Many modern digital image editing programs have "dodge" and "burn" tools that mimic the effect on digital images.

By using completely opaque material as a cover over the preferred area for dodging or burning, absolutely no light will pass through and as a result, an outline of the material may be visible on the print. One way to prevent obvious cover-up lines is to slightly shake the burning material over the covered area while it is being exposed. Another way to prevent obvious cover-up lines is to use slightly less opaque material closer to the outline to produce a more subtle, faded effect.

 

Techniques

Burning: a darkroom technique

To burn-in a print, the print is first given normal exposure. Next, extra exposure is given to the area or areas that need to be darkened. A card or other opaque object is held between the enlarger lens and the photographic paper in such a way as to allow light to fall only on the portion of the scene to be darkened.

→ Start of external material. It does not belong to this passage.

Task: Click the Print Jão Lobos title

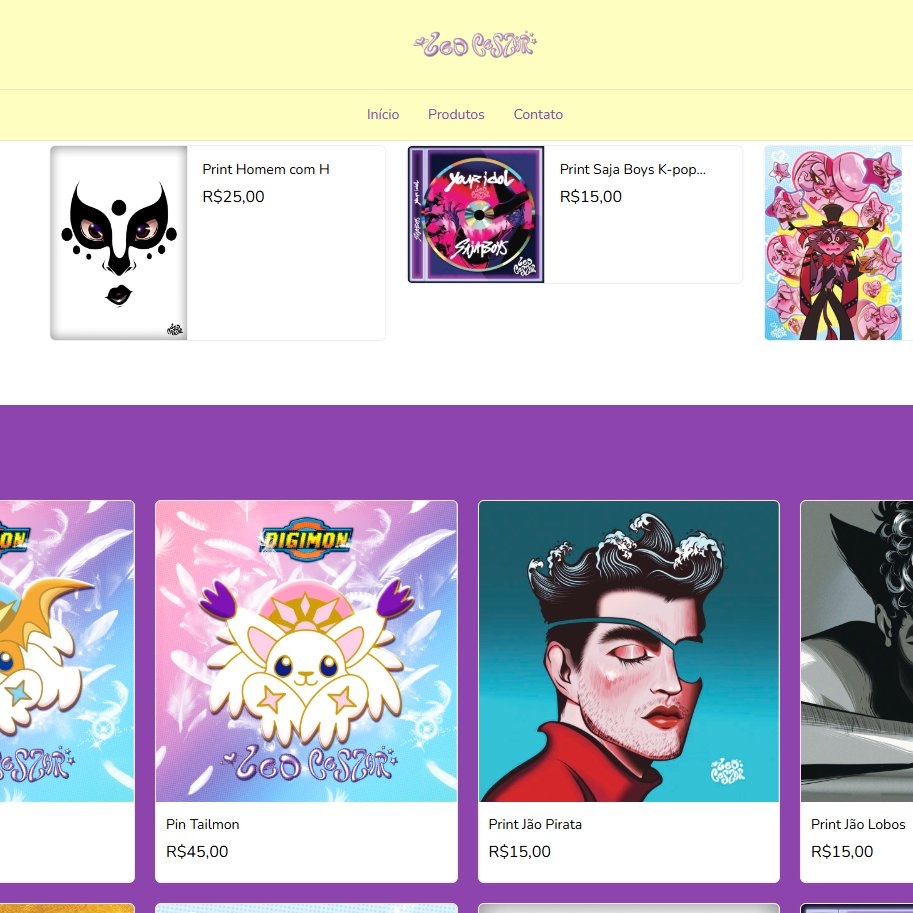Action: [x=858, y=824]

Dodging: also a darkroom technique

A card or other opaque object is held between the enlarger lens and the photographic paper in such a way as to block light from the portion of the scene to be lightened. Since the technique is used with a negative-to-positive process, reducing the amount of light results in a lighter image.

 

 

Preflight Check

So-called “preflight checkers” represent a special version of proofing. To avoid the risk of incorrect imaging, above all of PostScript files, preflight checkers carry out a consistency inspection of the files prior to forwarding them to production. Missing type and defective files, which could lead to incorrect imaging or a system crash, are recognized early in this way. The importance of preflight checkers is likely to increase with the growing complexity of the modern data formats. Some software products falling under this category have the function of interpreting PostScript files with a complex structure and converting them into “simple”PostScript data, which, in the majority of cases, can be processed quickly and reliably in any RIP software. Preflight checking has become a special service function for contractors of numerous operations in the graphic arts industry and has also become successful in business models as an additional business for the benefit of all parties (checking the data of the contractor and, if necessary, correcting instead of sending back).